I heard people on a fitness program talk about this. They said everybody should have cheat days. I didn't want to try. I knew that if I started, I just might fall off the bandwagon. So, since February, I was, more or less, cheat-free. Until the day I cheated.
Well, it started last Sunday. It was my dad's 60th birthday. My mom commissioned me to buy the cake and the lechon. At first, I was hesitant cause I know that I wouldn't be able to get a taste of either of the two. But I obliged. Big mistake!
Up until lunch, I was able to control myself. I ate the only chicken dish in the buffet my mom prepared. I stayed away from the pork dishes and I said no to the softdrinks.
An hour before the party ended, they served the cake. Everybody told me to take a bite, and I did.
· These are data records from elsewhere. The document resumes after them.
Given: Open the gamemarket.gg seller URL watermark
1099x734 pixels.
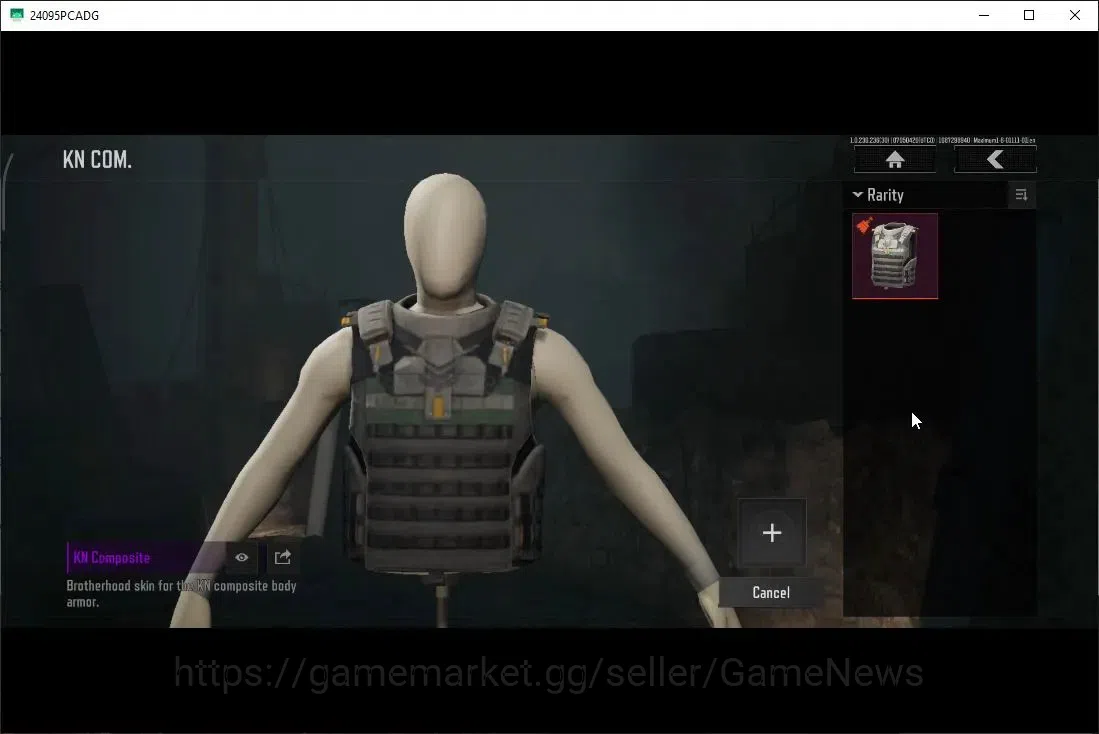Looking at the screenshot, I should coord(548,672).
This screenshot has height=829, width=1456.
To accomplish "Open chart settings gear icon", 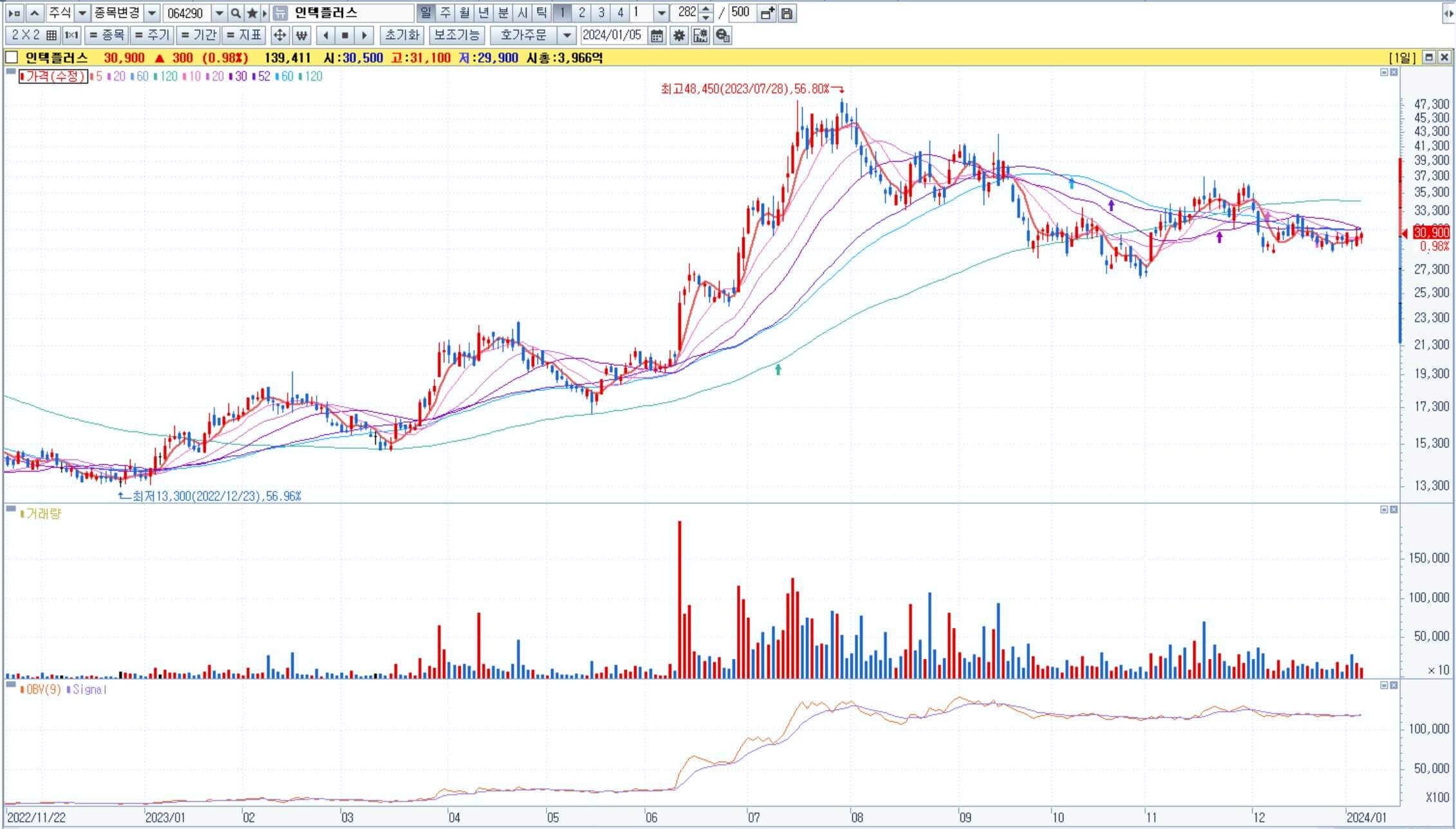I will (x=678, y=35).
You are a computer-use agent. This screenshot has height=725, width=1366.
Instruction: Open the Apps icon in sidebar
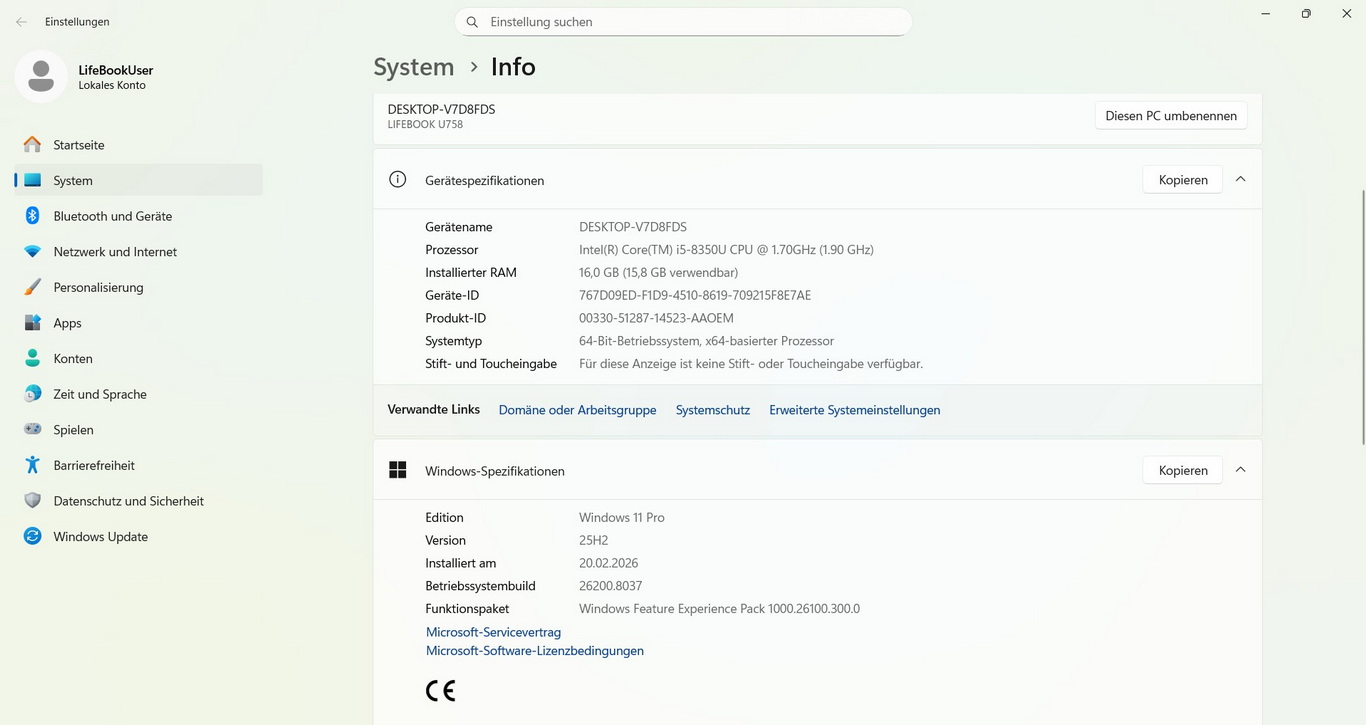[x=33, y=323]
That one bite was followed by another, and before I knew it, I finished the entire slice. Later that night, I ate another slice. And when they served the softdrinks, I couldn't stop myself from reaching for a bottle. I figured, I cheated already anyway. The folowing morning, I saw the lechon leftover which became lechon paksiw. I wondered if it was good, so i took a bite-sized piece and ate it. Then I took about 2 more of the same size.
In the afternoon of the same day, I worked my butt off at the gym. I attended the retro dance class and did some strength training on my own since I wasn't scheduled for a personal training session. Then, I did some more cardio for 30 minutes. That was clearly my guilt working out.
The next day was no different. I had to meet with my personal trainer and even if I was feeling a bit sluggish, I insisted on doing my strength training. I was scheduled for a weigh-in with my nutritionist the following day and I can't risk gaining a pound with all the cheating I did last Sunday.
Yesterday night (Wednesday), I met with my nutritionist for a weigh-in. I almost couldn't breath as I stepped on the digital scale. To my surprise, I lost almost a pound and my fat mass lessened by 2%. I almost jumped off the scale in happiness. My trainer was there with us when the results came in and we all shrieked out of joy.
So, today, I did some more cheating. I attended a baby shower and ate more than I should. I should really stop. AND I WILL. Tomorrow. After all, tomorrow is another day.